**TASK REQUIREMENTS**
Copy every entry below exactly, and keep out the pictures.

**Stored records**
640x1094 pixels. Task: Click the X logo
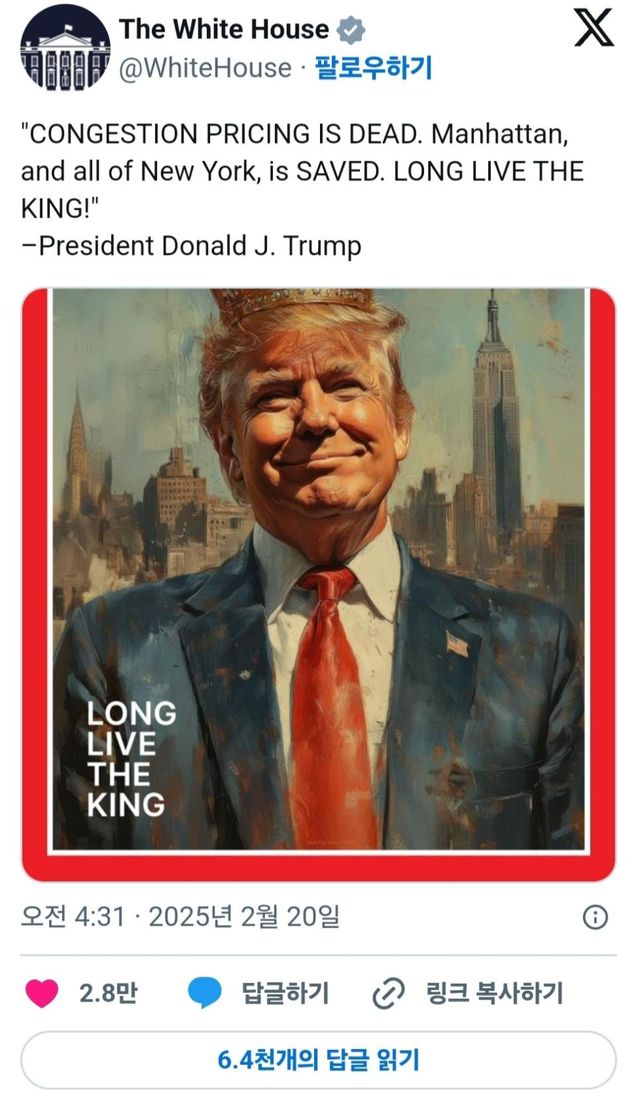(594, 29)
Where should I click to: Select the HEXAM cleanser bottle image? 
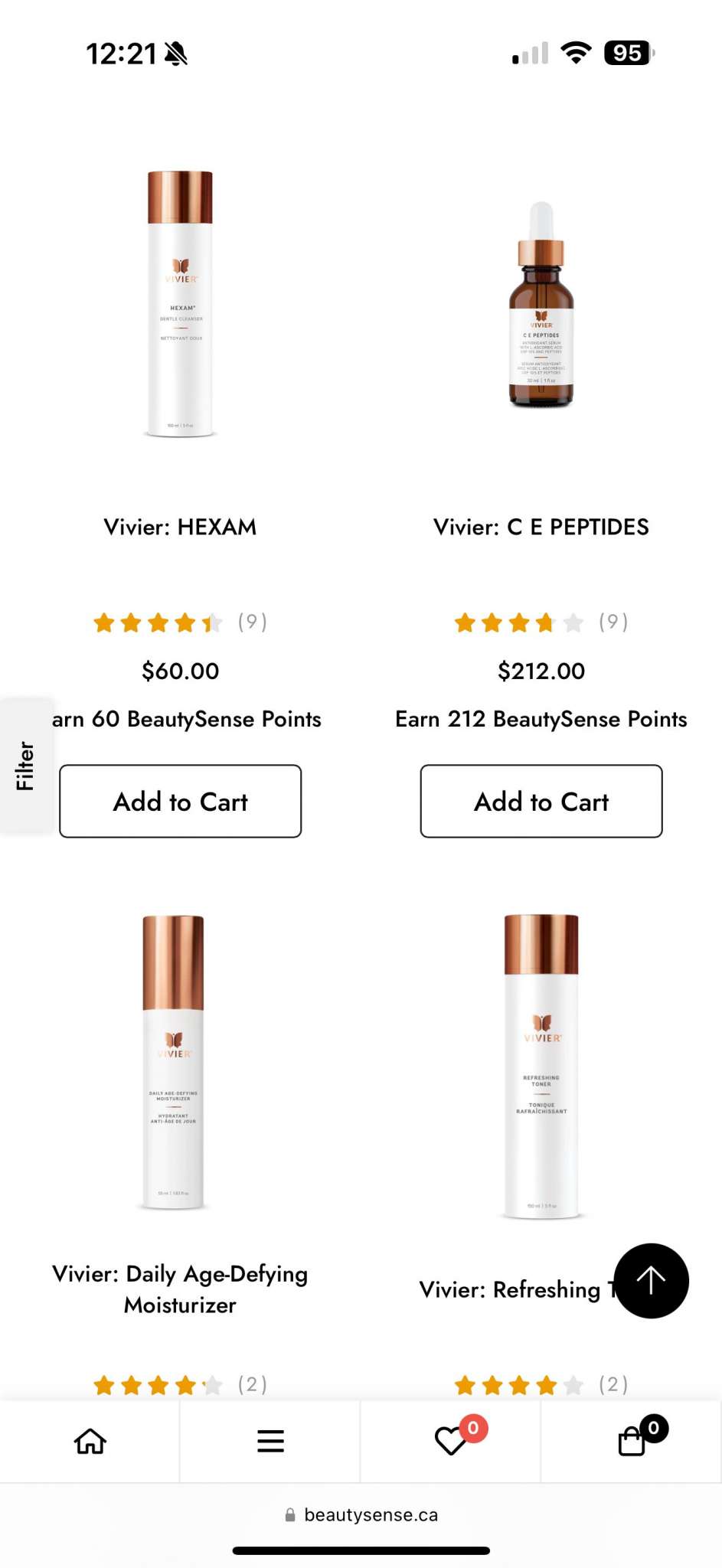pos(180,304)
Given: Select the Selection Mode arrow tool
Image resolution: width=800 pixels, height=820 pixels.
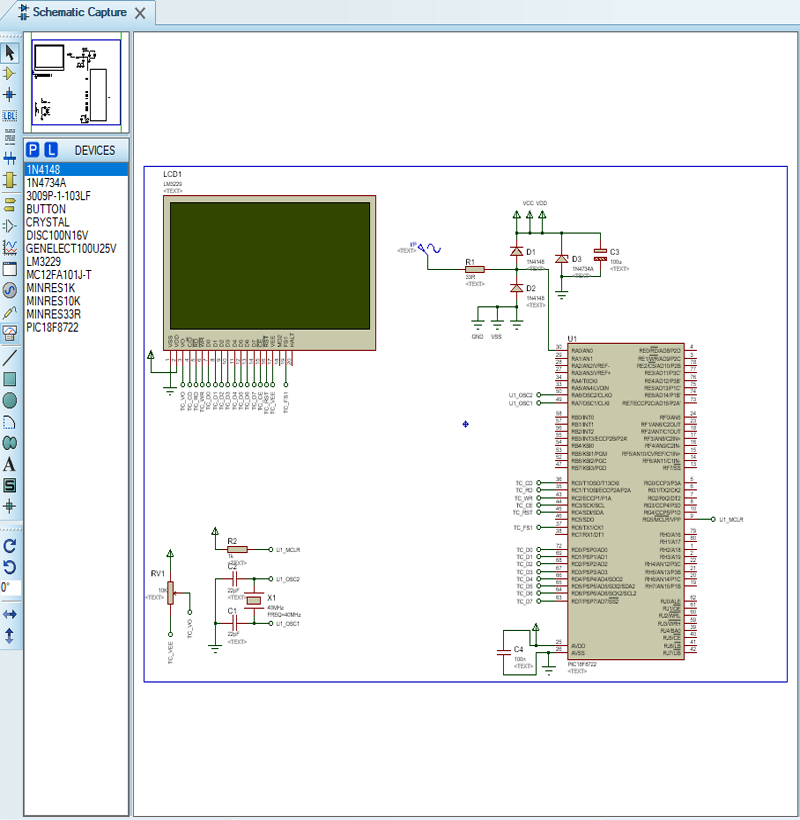Looking at the screenshot, I should 10,52.
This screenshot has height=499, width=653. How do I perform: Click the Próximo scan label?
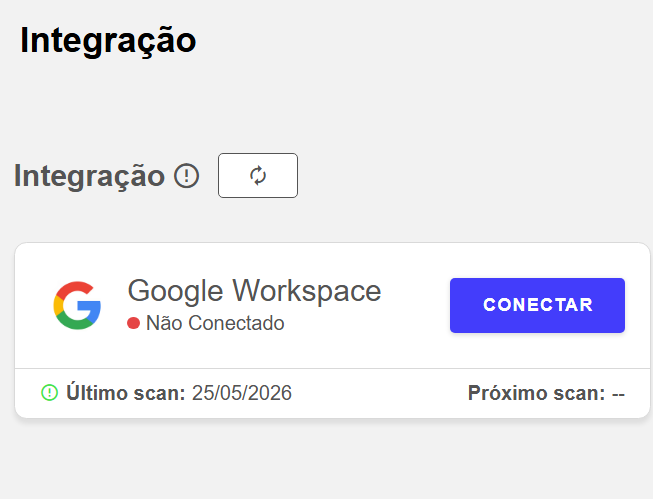click(x=536, y=393)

**PROBLEM SOLUTION**
640x1094 pixels. Task: Click the X logo
(594, 29)
Where should I click to: Select the HEXAM cleanser bottle image? 
pos(180,304)
Given: Select the Selection Mode arrow tool
Image resolution: width=800 pixels, height=820 pixels.
Looking at the screenshot, I should 10,52.
This screenshot has height=499, width=653. How do I perform: Click the Próximo scan label?
click(x=536, y=393)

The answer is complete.